▶ Problem to work on: What is needed is an exact repeat of the lines from the one holding "The image size is (784, 1568)." through the final line of the data, with no pictures.

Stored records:
<<<<

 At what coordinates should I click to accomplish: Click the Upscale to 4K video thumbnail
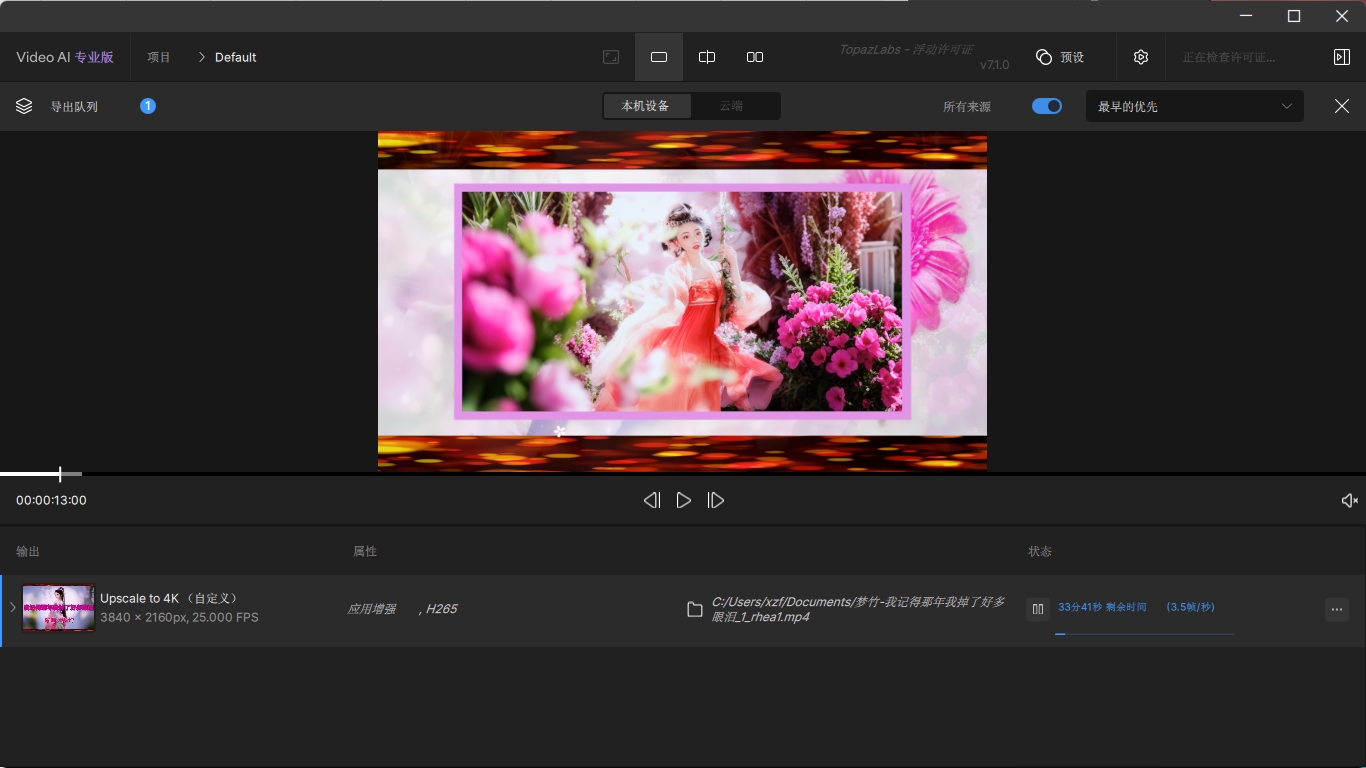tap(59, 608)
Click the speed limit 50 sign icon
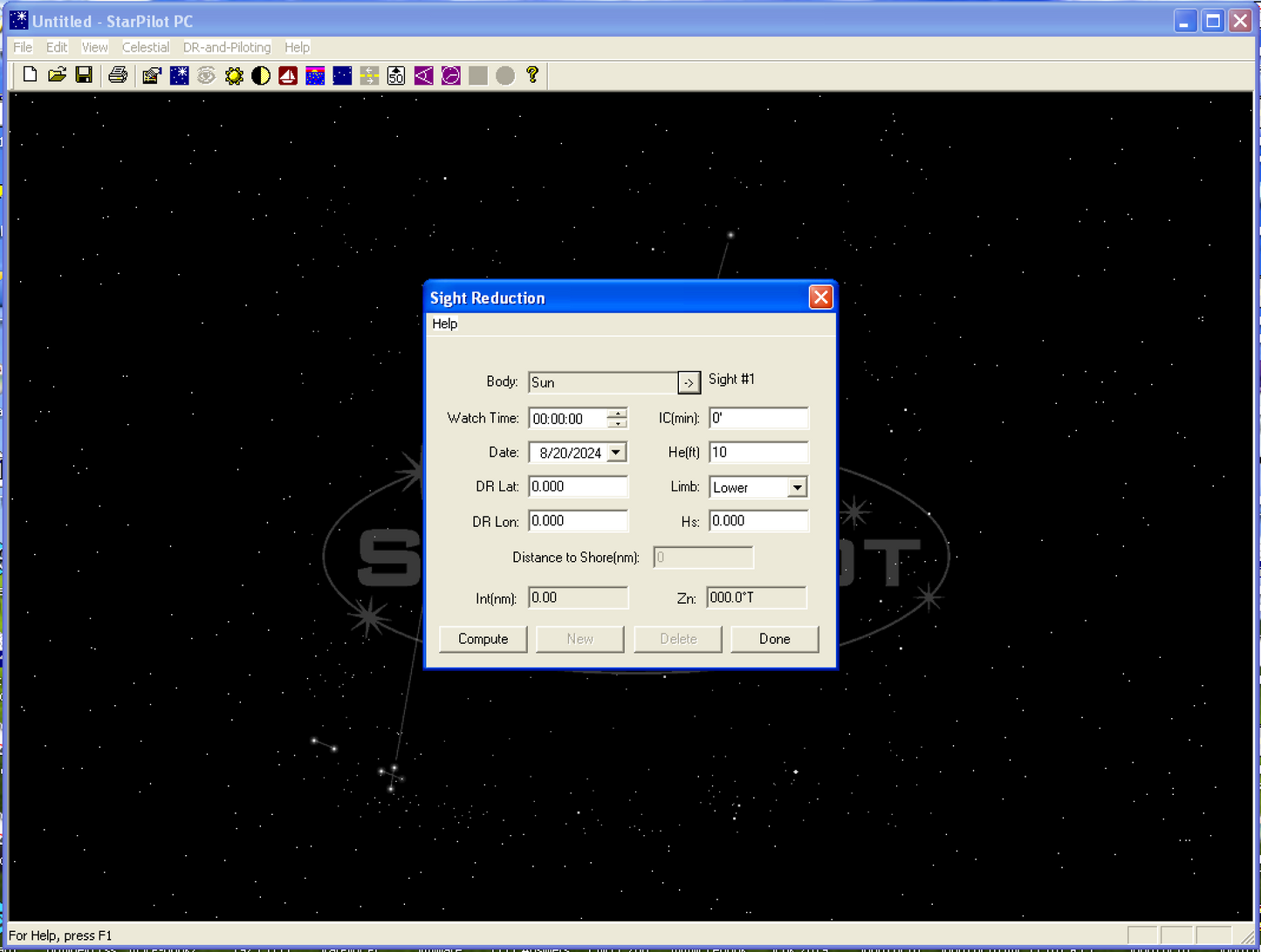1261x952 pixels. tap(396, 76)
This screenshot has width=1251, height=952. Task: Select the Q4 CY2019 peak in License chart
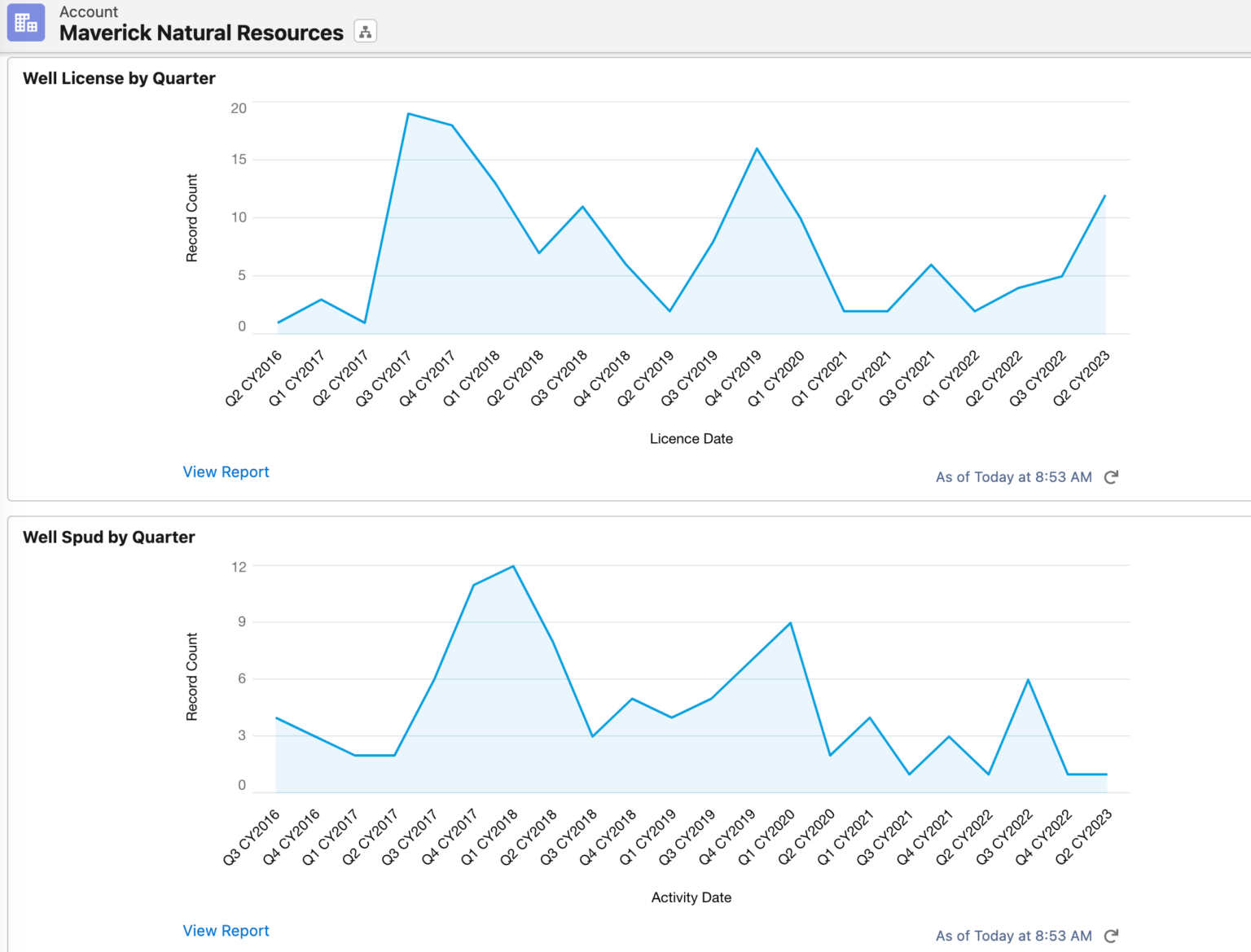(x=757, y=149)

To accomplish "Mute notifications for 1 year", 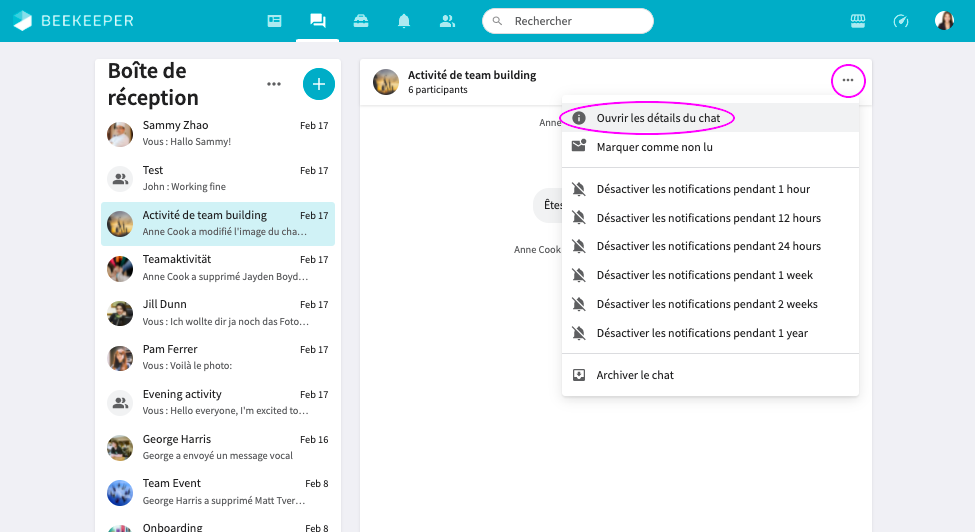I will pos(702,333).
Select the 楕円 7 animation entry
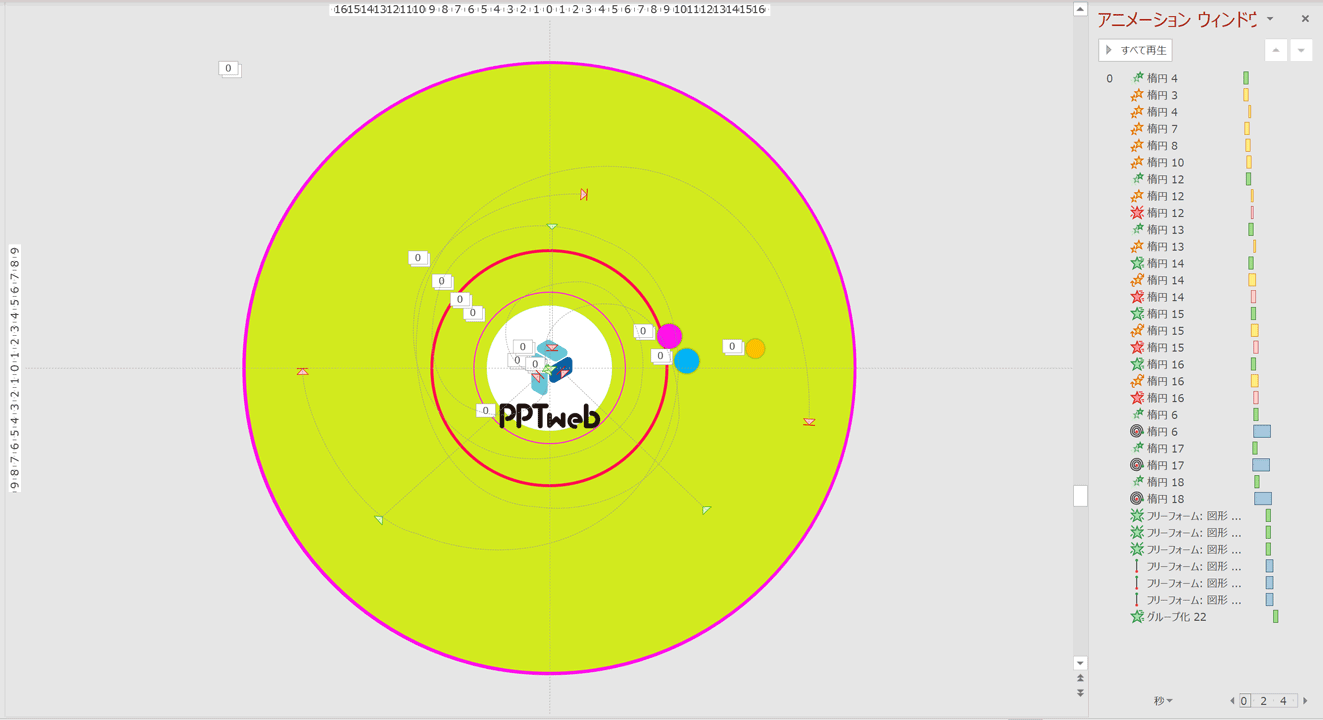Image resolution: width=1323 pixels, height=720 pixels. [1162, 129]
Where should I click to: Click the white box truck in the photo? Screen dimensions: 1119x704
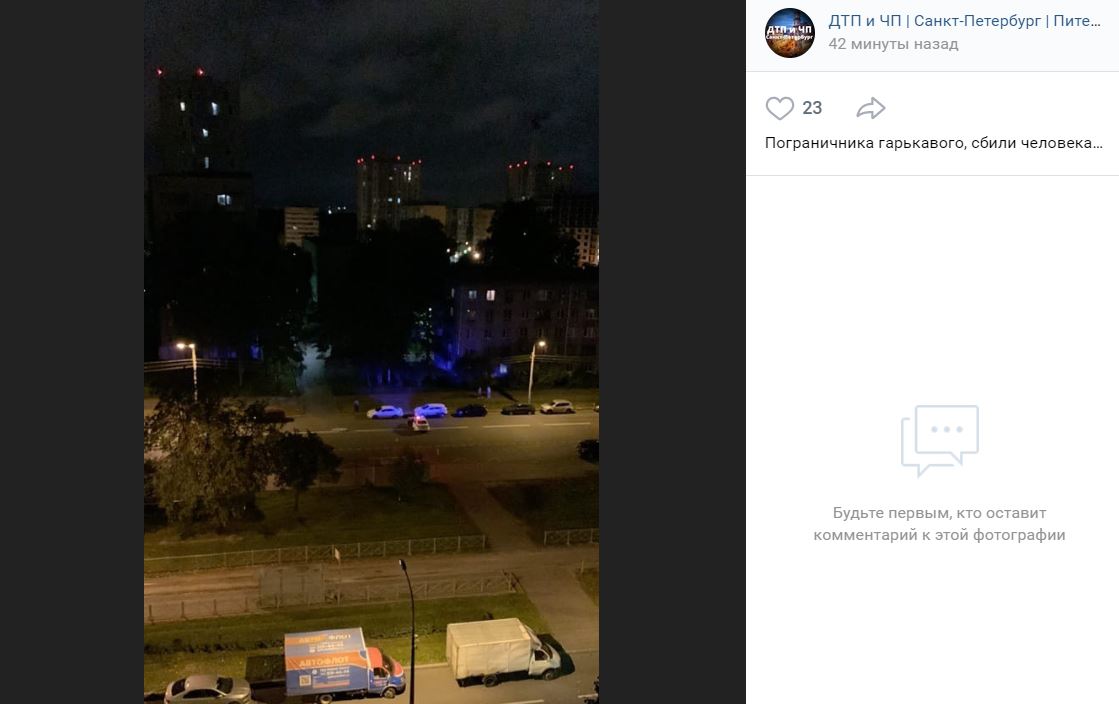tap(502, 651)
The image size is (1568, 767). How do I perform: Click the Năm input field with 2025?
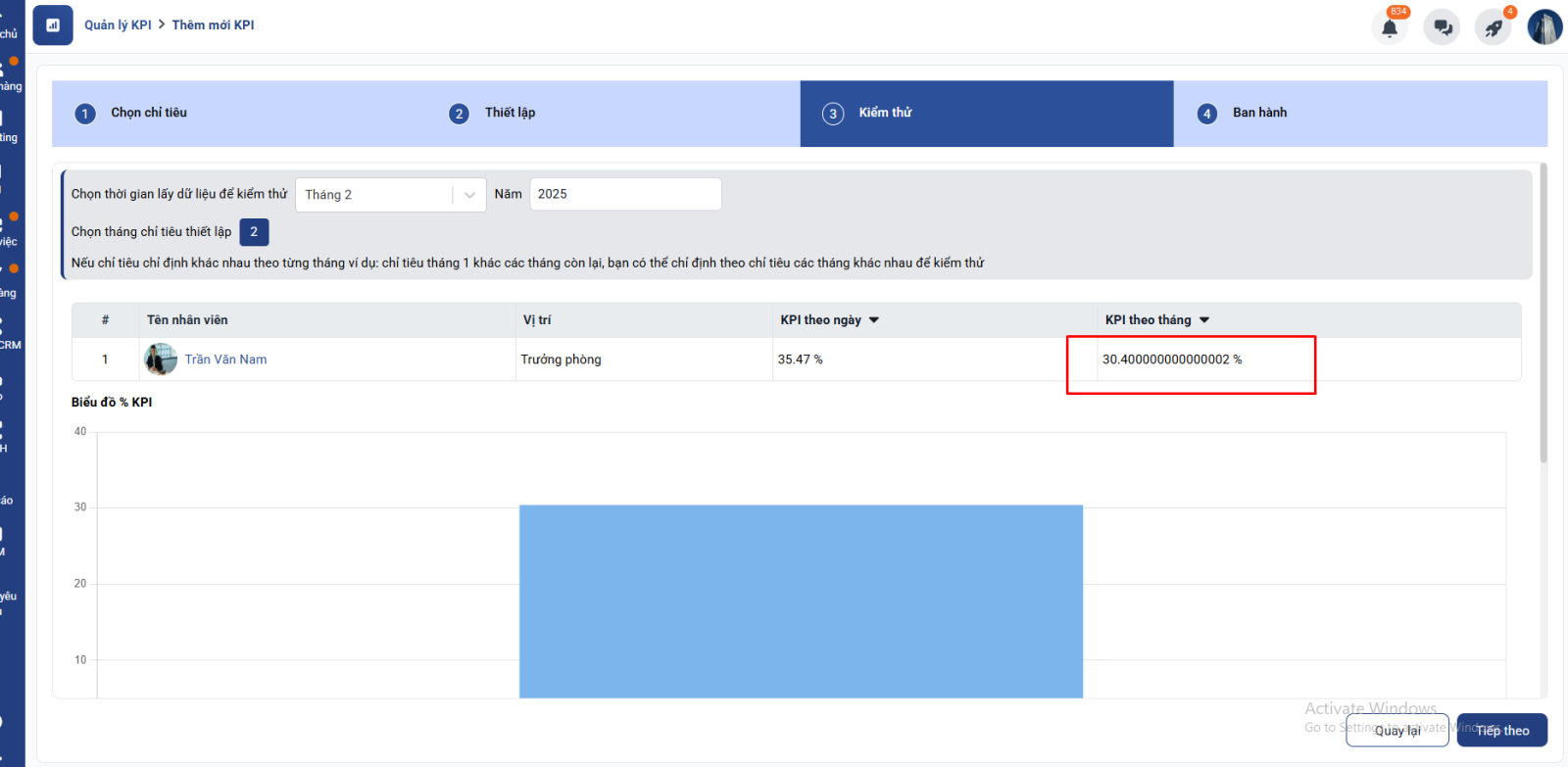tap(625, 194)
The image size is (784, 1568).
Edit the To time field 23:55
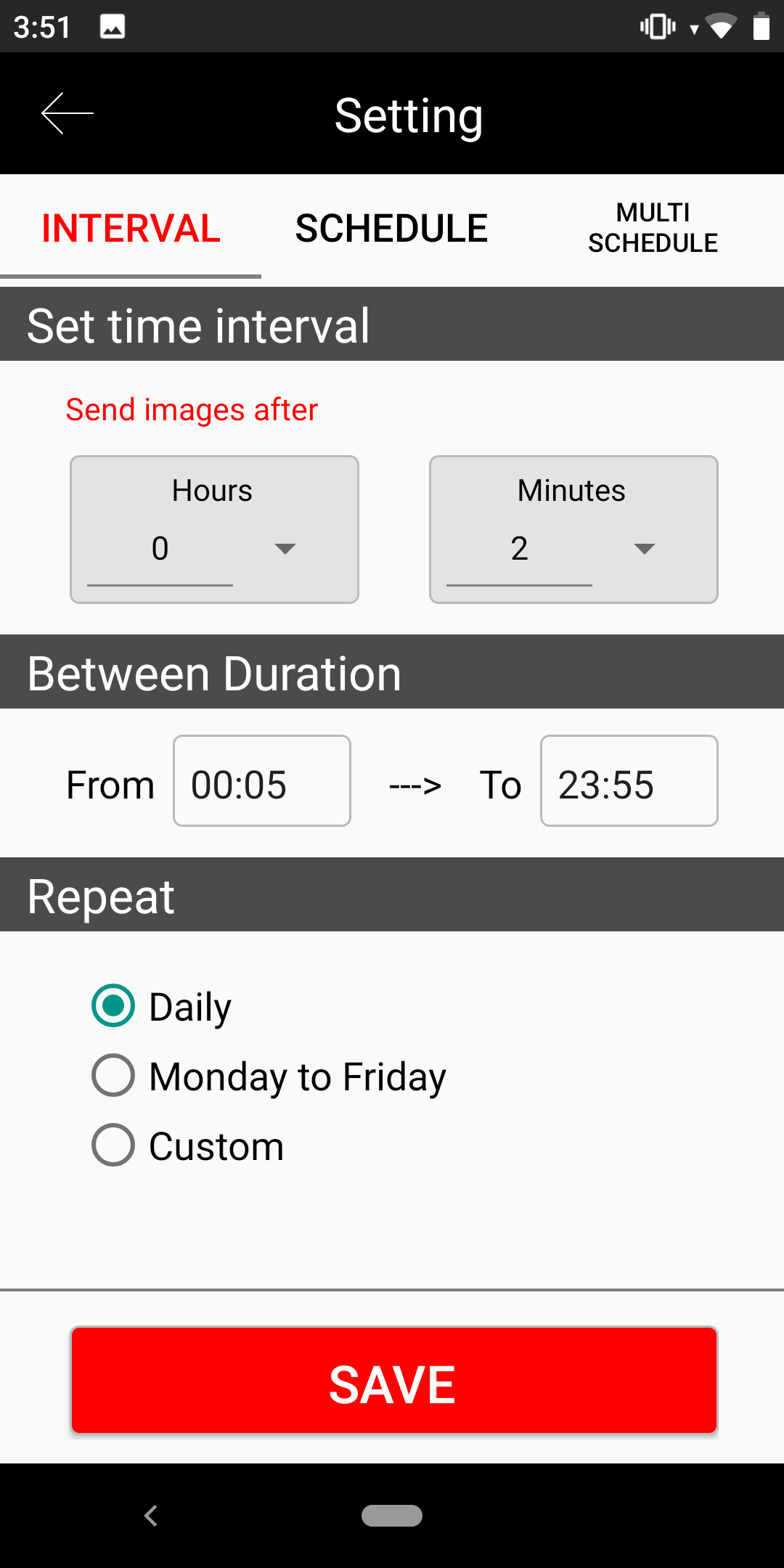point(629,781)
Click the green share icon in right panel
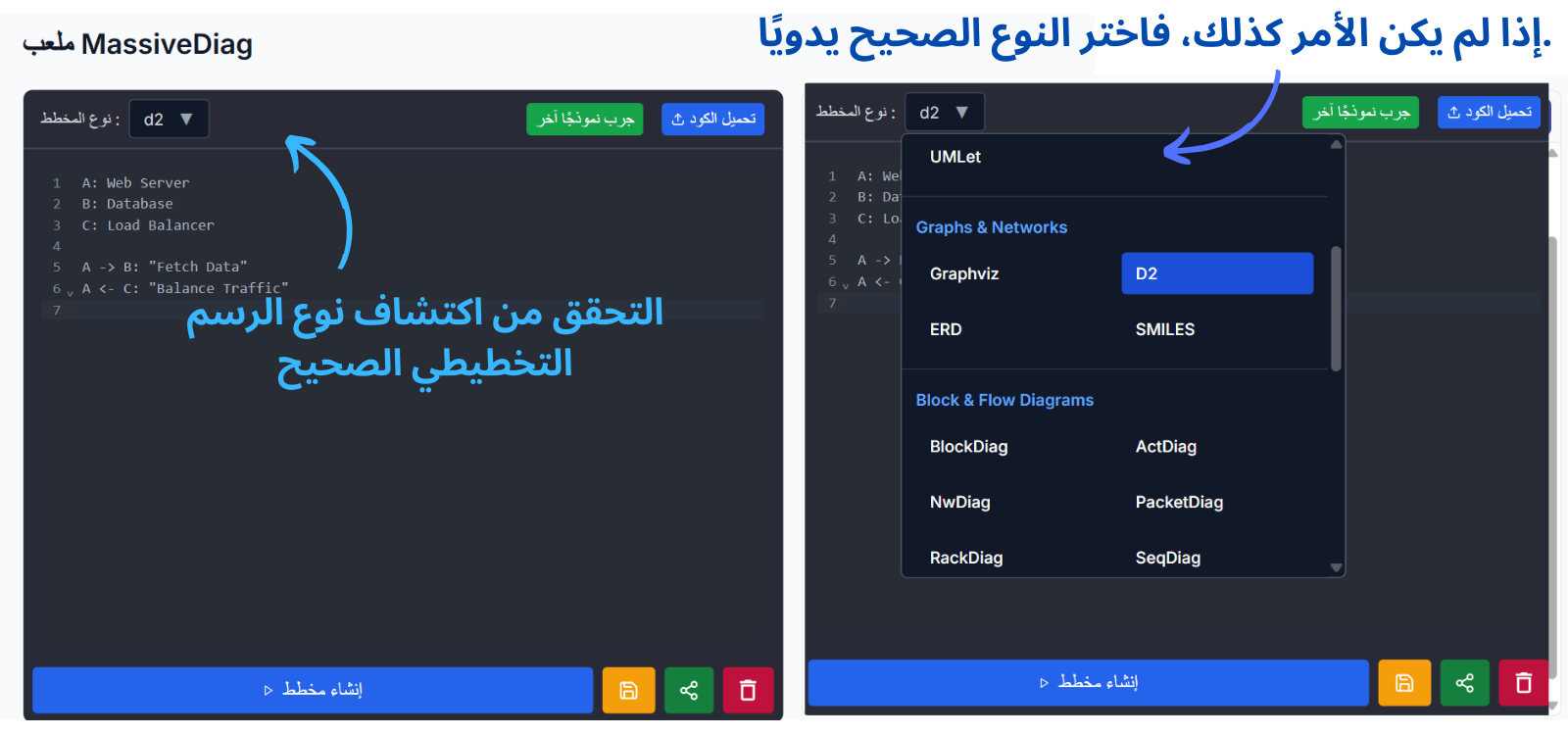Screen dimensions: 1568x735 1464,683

>>>>

▶ Written response:
The image size is (784, 1568).
Edit the To time field 23:55
point(629,781)
Click the green share icon in right panel
Screen dimensions: 1568x735 1464,683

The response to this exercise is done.